The husband smiled shyly. "We have called her Rani for twelve years, Baba. That is the name she knows."

He lifted the baby girl in his arms.

"But when our daughter was born, Rani insisted. She didn't know why, but she said she wanted to remember something she had lost. So, she chose to name our daughter Sita."

Krushna looked at the baby. He laughed through his tears. Destiny had returned his Sita to him, not just as a daughter, but as a granddaughter too.

Epilogue: The Song of Homecoming

The rich farmer returned.

He walked into his haveli, not as a landlord, but as a grandfather.
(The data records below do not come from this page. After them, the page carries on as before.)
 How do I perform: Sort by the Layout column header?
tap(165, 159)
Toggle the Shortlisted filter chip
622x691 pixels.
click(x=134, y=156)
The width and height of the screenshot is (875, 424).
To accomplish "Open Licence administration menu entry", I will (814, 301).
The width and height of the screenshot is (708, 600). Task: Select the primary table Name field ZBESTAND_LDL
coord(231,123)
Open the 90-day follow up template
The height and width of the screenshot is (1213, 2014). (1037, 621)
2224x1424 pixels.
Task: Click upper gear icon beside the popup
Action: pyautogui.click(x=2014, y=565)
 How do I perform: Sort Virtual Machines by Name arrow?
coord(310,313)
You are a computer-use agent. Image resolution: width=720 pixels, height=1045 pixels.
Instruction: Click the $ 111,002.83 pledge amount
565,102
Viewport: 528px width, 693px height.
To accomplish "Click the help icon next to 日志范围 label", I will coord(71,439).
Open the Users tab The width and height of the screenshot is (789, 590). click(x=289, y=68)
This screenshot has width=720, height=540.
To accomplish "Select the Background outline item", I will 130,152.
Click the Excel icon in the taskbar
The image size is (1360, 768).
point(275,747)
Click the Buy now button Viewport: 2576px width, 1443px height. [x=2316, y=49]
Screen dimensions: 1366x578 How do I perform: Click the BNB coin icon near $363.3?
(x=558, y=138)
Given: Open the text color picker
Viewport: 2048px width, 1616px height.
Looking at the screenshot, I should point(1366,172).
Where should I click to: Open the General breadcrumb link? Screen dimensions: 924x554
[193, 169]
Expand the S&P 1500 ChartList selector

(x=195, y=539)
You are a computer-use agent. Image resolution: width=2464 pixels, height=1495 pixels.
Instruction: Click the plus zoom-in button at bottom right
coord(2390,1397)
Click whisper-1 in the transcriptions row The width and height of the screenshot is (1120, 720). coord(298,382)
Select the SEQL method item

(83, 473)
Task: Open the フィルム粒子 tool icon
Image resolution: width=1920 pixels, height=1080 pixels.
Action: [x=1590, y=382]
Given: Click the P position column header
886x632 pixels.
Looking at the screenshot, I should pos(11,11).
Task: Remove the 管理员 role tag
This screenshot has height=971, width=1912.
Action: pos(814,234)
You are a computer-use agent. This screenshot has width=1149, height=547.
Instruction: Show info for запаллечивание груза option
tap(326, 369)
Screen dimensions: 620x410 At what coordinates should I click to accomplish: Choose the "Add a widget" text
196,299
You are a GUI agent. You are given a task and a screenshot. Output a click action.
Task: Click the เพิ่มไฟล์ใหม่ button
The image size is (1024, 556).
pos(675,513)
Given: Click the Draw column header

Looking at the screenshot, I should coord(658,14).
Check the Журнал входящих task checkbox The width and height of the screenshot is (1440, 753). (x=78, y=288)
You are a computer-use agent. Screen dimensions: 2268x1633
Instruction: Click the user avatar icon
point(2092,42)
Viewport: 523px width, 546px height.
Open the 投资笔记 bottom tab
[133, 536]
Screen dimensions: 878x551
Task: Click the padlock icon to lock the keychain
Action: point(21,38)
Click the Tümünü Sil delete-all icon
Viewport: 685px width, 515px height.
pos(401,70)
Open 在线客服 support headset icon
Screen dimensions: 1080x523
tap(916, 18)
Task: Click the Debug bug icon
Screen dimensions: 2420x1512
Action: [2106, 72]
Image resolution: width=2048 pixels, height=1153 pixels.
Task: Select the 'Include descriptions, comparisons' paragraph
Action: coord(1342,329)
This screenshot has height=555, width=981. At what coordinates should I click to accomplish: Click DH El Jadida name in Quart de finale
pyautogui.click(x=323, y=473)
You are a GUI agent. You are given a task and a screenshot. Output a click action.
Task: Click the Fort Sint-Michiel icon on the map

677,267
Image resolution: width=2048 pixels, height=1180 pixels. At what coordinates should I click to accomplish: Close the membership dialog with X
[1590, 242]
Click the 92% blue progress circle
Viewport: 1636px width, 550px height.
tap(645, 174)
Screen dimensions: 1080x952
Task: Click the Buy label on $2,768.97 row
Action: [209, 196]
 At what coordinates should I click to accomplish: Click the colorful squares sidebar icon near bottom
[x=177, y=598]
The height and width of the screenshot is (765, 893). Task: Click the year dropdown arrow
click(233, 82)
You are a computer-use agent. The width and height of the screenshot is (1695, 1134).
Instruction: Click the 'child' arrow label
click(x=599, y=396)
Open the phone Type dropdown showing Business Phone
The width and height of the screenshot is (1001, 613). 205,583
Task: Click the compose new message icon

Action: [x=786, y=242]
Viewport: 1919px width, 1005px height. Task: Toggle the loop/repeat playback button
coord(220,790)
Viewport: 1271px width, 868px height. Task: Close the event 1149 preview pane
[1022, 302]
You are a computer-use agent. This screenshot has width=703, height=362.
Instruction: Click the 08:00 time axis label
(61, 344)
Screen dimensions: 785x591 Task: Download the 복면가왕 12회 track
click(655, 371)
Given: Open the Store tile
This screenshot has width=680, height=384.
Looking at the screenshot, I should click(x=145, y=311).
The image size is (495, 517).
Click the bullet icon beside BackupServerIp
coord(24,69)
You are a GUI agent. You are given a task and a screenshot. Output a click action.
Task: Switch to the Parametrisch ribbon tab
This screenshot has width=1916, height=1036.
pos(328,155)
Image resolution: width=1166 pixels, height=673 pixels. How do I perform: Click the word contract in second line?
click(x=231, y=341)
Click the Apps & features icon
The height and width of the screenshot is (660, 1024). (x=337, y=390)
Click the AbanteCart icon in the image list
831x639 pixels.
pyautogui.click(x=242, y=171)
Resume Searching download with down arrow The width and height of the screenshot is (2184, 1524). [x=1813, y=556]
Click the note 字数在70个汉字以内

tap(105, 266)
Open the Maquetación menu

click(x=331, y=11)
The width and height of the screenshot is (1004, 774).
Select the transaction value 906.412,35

Bhagwanti stood at the door. She saw Krushna. Then she saw the scar on the young woman's hand. For the first time in twelve years, the silence broke. She screamed her daughter's name and ran to her.

The farm came alive again. The son-in-law carved beautiful statues in the courtyard while the brothers worked the fields.

And every afternoon, the villagers would see the most beautiful sight.

The old farmer, sleeping on a charpai under the neem tree, with little baby Sita curled up on his chest.

He would bathe her in the tubed well water, splashing and laughing, washing away the years of sorrow. He had lost his daughter to a Kulfi, but a Kulfi had brought her back home. And this time, he never let go of her hand.